Connected network components reveal phase lines of wave packets

Network orientation angle identifies Mack-mode instability

Method characterizes wavelength and propagation speeds

Abstract

Here we present a network theory-based approach to investigate the Mack-mode instability signature found in high-speed schlieren data from a Mach 6 laminar boundary layer flow over a $7^\circ$ cone. The data contain instability wave packets in the form of coherent rope-like structures which exhibit intermittency. The intermittency implies that conventional Fourier techniques are not particularly well suited for analysis. Network analysis, which is well known for handling episodic spatio-temporal data in a variety of complex systems, provides an alternate and more suitable framework.

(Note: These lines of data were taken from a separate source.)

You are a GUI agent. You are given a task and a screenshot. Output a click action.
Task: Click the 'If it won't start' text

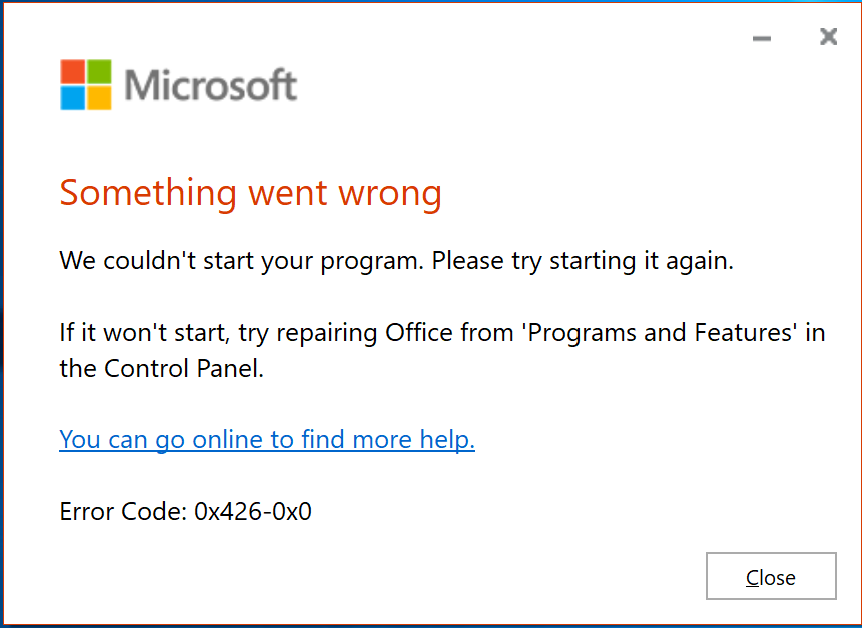[x=145, y=333]
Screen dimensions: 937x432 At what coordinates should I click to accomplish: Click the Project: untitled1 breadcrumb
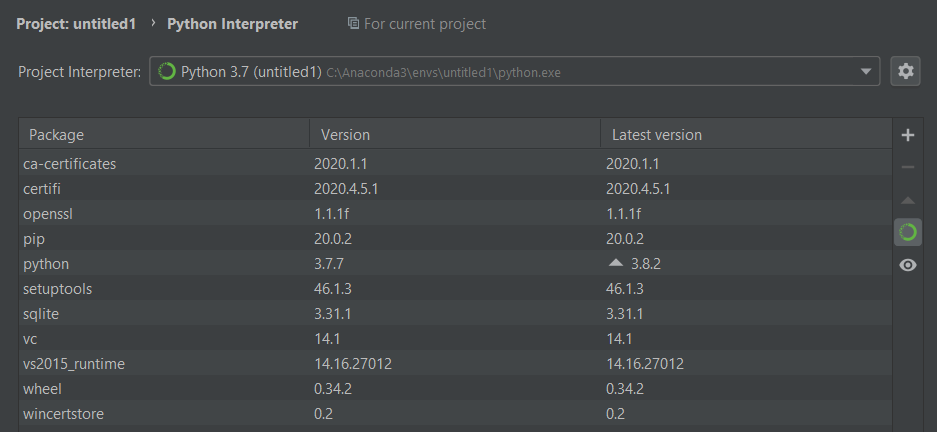point(76,23)
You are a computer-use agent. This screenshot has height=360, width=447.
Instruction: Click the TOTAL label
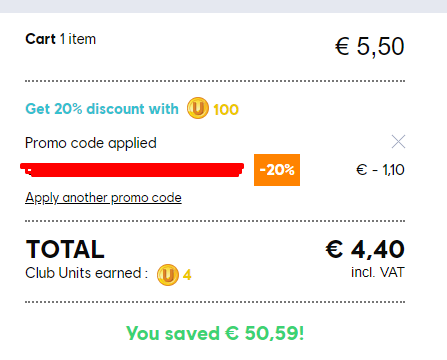coord(65,249)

Techniques from time-varying spatial proximity networks are applied to the present data. The connected components in the network topology reveal lines of constant phase for coherent wave packets associated with the instability, and localized regions of high schlieren light intensity for intermittent laminar or turbulent flow states. The orientation angle of the connected network components is found to be a suitable metric for identifying components associated with the Mack-mode instability, and that enables detailed characterization of the wavelength and propagation speeds of the instability wave packets. Beyond the characterization exercise, network analysis can provide a powerful framework for understanding the fundamental nature of intermittency and its role in the laminar-to-turbulent flow transition process.